07:45 PM
JPMorgan, Schwab, Prove Web Services Is More Than Just Hype
In October 2002, Wall Street & Technology ran a feature article titled, "Can Web Services Live Up to the Hype?" Just over a year later, the answer appears to be a resounding 'yes.'
Consider JPMorgan, a company that recently faced the all-too-familiar challenge of having to quickly integrate several different back-end financial data repositories with research analysts' Excel spreadsheets running on hundreds of trading-floor PCs. The back-end financial systems were built on several Java-based application servers running on Sun Solaris, while the PCs used a mix of Windows NT 4.0 and Windows XP. To complicate matters even further, JPMorgan needed to support operations in various parts of the world - Asia-Pacific, London and New York - but remain flexible enough to handle constantly changing user requirements. Traditional solutions to this integration challenge would have required writing several custom adapters to handle the massive exchange of data. Any changes to the system - adding users, modifying the data format or including new data sources - would have demanded rewriting some of the code that supported the application, which would have been time consuming and expensive.
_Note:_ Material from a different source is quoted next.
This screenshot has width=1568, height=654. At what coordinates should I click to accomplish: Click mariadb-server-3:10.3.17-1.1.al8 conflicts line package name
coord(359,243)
JPMorgan opted for a different solution to its business problem - Web services. Implemented over a year ago, JPMorgan's Web-services solution was so successful that it now forms part of a wider publishing suite, which provides a collection of Web-based and desktop applications for the company's financial analysts. The system easily scales as adoption grows, and it is very simple to modify. The Web-services solution leverages existing IT assets, resulting in a lower cost of deployment and a fraction of the ongoing support necessary with alternative approaches.
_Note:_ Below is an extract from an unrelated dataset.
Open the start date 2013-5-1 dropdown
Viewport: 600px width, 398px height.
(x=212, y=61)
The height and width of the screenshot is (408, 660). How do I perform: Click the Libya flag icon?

JPMorgan isn't alone. Credit Suisse First Boston (CSFB), Visa International, Charles Schwab and Germany's Bank Verlag are only a handful of the financial institutions that are committed to implementing Web-services technology. They, and others, have discovered that Web services offer a simple, flexible and low-cost mechanism for application integration - a task that is consistently among the top concerns of today's CTOs. But what makes Web services so unique, and why has there been an increase in Web-services implementations by financial institutions?
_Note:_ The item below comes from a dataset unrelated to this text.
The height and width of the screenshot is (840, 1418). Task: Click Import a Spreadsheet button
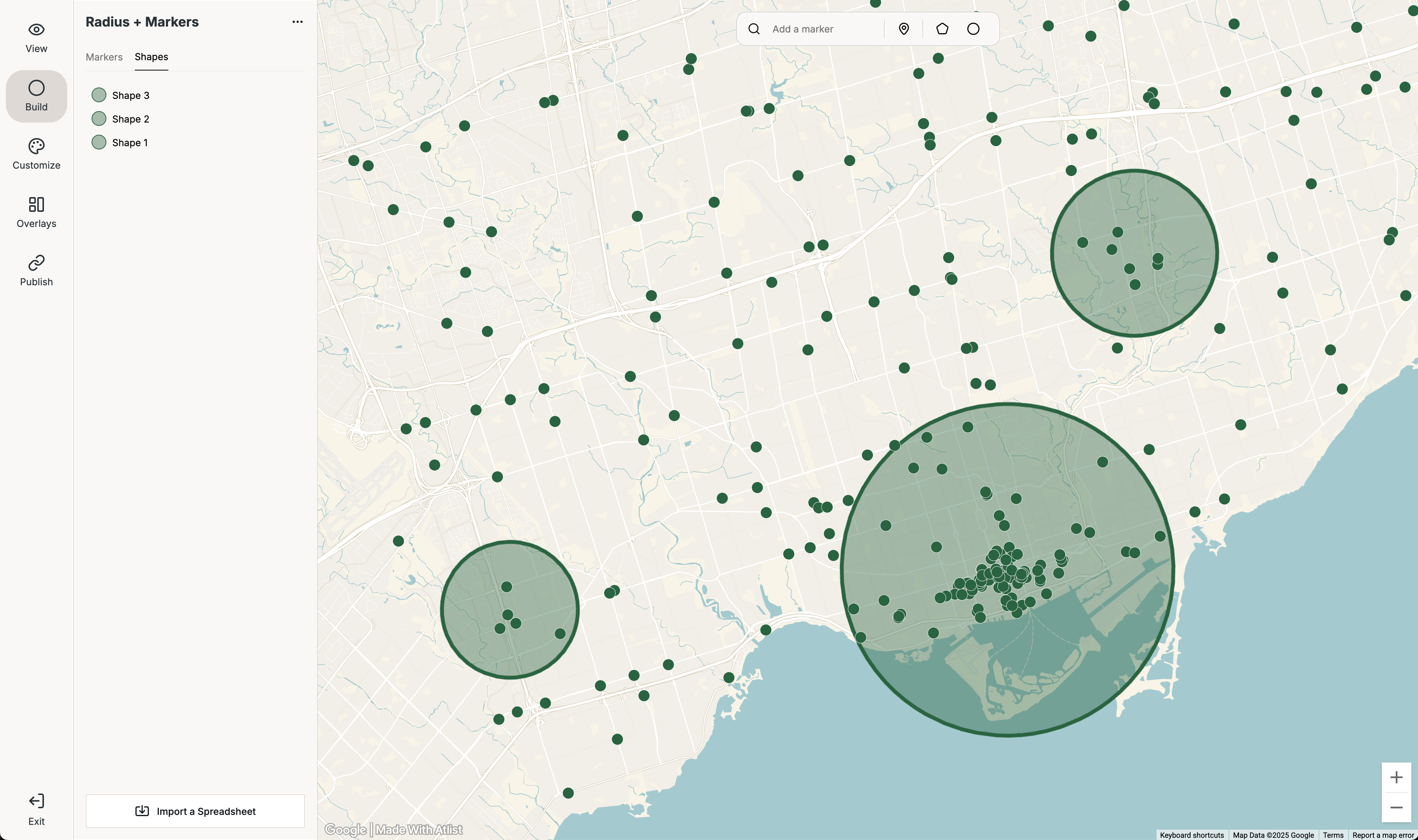(x=195, y=811)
Standards, Standards, Standards
The power of Web services lies in the standards that underpin the technology, and the unprecedented level of support these standards enjoy. Based on widely adopted industry standards such as eXtensible Markup Language (XML), Simple Object Access Protocol (SOAP) and Web Services Description Language (WSDL), Web services can easily integrate wildly different applications, written in different programming languages and running on different operating systems and hardware, while using universally available Internet protocols like Hypertext Transfer Protocol (HTTP).
Within the past year, several additional standards have emerged that make Web services an even more powerful integration technology for the financial-services community. For example, the WS-I (Web Services Interoperability) Basic Profile specification has ensured that all Web services work well together, allowing financial-services companies to integrate disparate systems effectively. In addition, Web Services Security (WS-Security), another industry standard, has helped promote message-level security of Web services.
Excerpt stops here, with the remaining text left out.